As Kit rediscovers the life, and the woman, he left behind, Ophelia must choose between the practicality she never truly believed in, or the love she’s never been able to extinguish.
**This Review was previously posted at Romantic Historical Reviews**

Kit and Phee were close friends and very nearly lovers before he left the country life for the siren call of London and the thrilling life of a playwright.  During those next four years apart, Kit and Phee both tried to convince themselves that they were not hurt by the decision and could move on, but when the death of Kit’s father brings him back home to settle the estate, the past doesn’t seem so much in the past between these two.  Can they get their feelings sorted out and make a go of it again or are they destined to remain apart?  

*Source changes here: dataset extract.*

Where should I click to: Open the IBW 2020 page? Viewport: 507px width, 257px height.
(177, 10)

I very much enjoyed Rules for a Rogue and I credit most of that to the fact that the situations that unfolded within the story did not feel contrived, but were instead natural and believable.  I wasn’t required to suspend reality for one moment.  Kit leaves for the city because he doesn’t fit into his father’s strict rules at home and he wants the thrill of the stage in the great city of London, yet he leaves behind his heart as well.  His father’s death was due to a long-standing illness, not some sudden onset, and Kit returns home with the plan to just put his family back together then return to the city…that is, until he runs into Phee again.  Meanwhile, Phee has a secret; she has penned a guidebook for young ladies that pushes the envelope toward modernity and she doesn’t want her close-minded community to find out that she is the author.  Her secret and Kit’s family’s business dealings come together in a way that could bring them closer or set them farther apart and I liked how both Kit and Phee vacillated between the possible outcomes here. I felt that the right balance was struck here between a few light, comedic moments and the more serious elements that contributed to the believability of the story.  

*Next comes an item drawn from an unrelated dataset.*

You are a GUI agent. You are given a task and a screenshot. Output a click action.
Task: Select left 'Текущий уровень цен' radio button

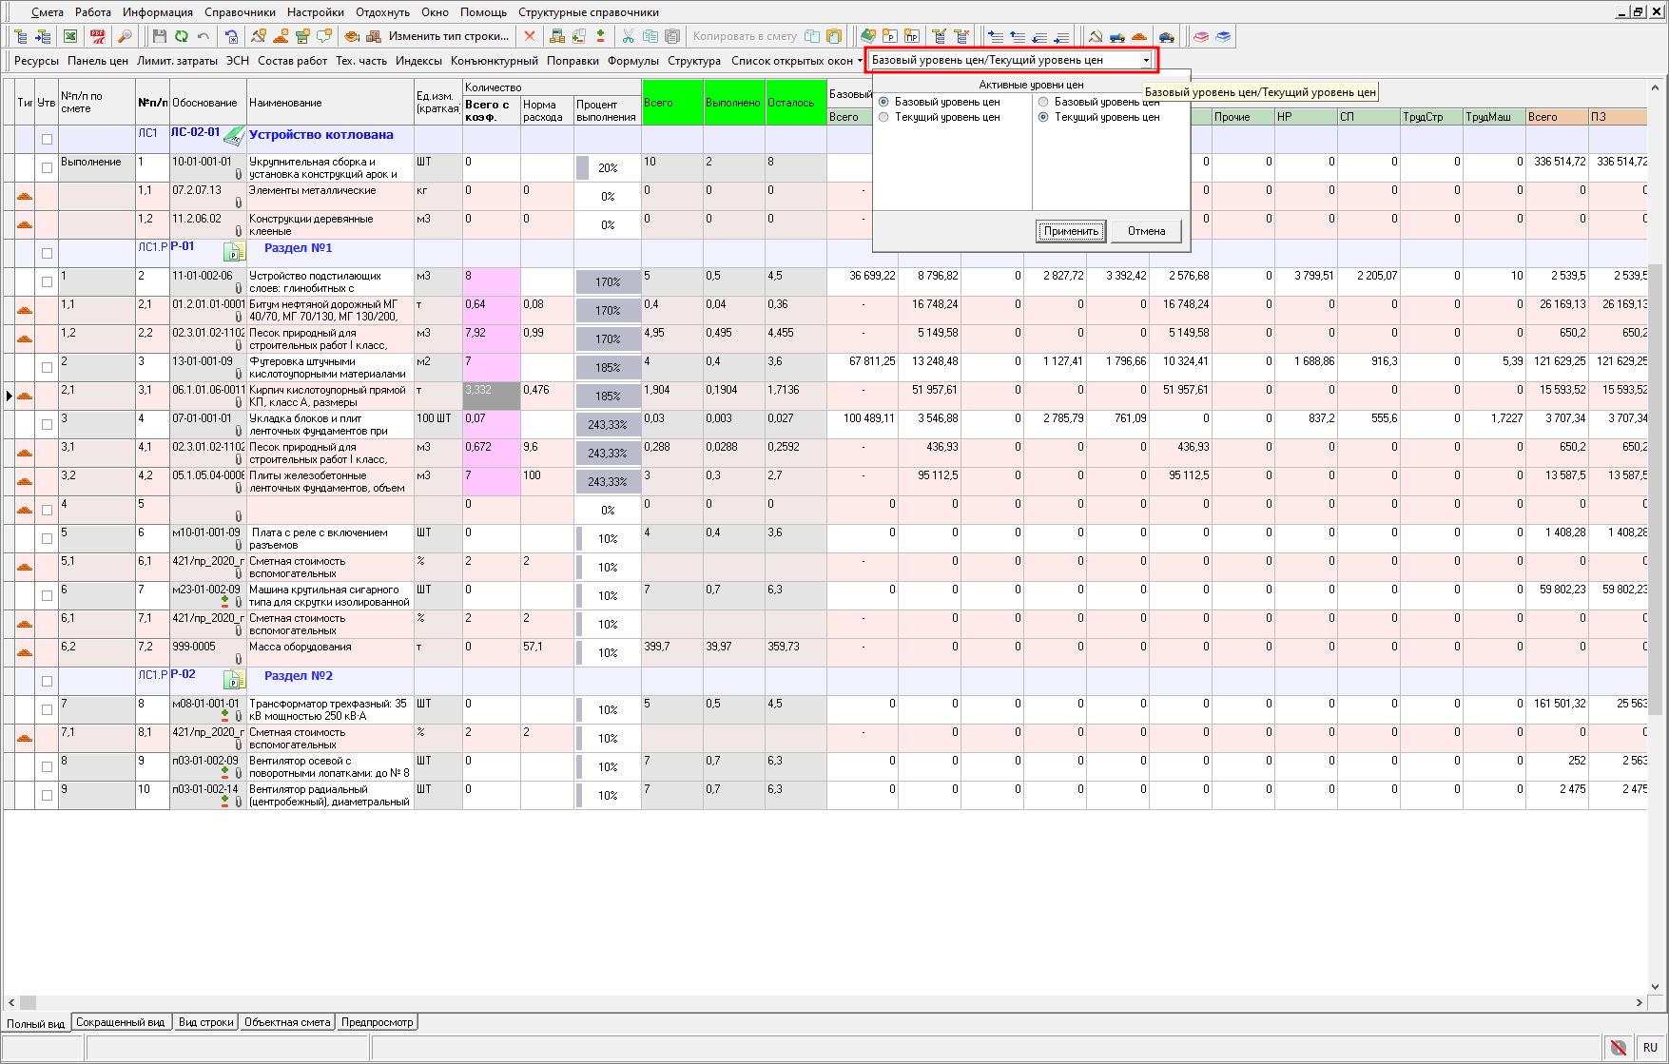[884, 118]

I really enjoyed the characters in this novel.  Carlyle makes each one into a full figure – even the peripheral characters like Kit’s sisters, Phee’s sister and aunt, and both of their friends.  Very quickly each had a distinct personality that was anything but cookie-cutter.  While on the outset they might represent tropes (the hard-headed heroine, the rogue, the spinster friend, etc.) there are so many layers here that you have the ability to peel back as the story goes on to discover more complexities that previously thought.  Even the “villainous” character isn’t a representation of evil; rather in Carlyle’s hands he is more of a persistent prig that causes our couple hardship by getting in the way rather than intentionally wreaking havoc.  Additionally, I believed in the character’s motives.  Both Phee and Kit have been hurt and are trying to protect their hearts, but also make the hard decisions to do what is right by their families, and each other.  We also have just enough back-story to fill in the details of their relationship before Kit went to London to make the reader understand just what they gave up in that decision.

In continuing with the trend about believability in this story, the romantic element here was spot on.  The author did not need to spend ample time in the build up as these two had been nearly lovers in the past, but did need to give the readers something to connect with first.  It was sweet, but needed and didn’t feel all that scandalous despite how it would have been perceived by society.  

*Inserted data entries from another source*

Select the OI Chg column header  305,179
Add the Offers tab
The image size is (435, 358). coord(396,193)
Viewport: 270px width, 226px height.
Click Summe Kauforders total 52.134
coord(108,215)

Often I don’t pay much attention to the quotes that can sometimes appear at the start of each chapter or section because they are too oblique for me to pick up on the reference while reading the chapter – not so here!  The majority of the chapters begin with either an excerpt from one of Ruthven’s Rules books or, alternatively, Miss Gilroy’s guidebook for young ladies.  These two books do play a significant role in the greater story arc and each rule or guideline directly connects to an action taken by either Kit or Phee in that chapter.  There was a clear purpose here an I appreciated it.   

Overall, I was very satisfied with this story as I just ate up the pages and was left wanting more.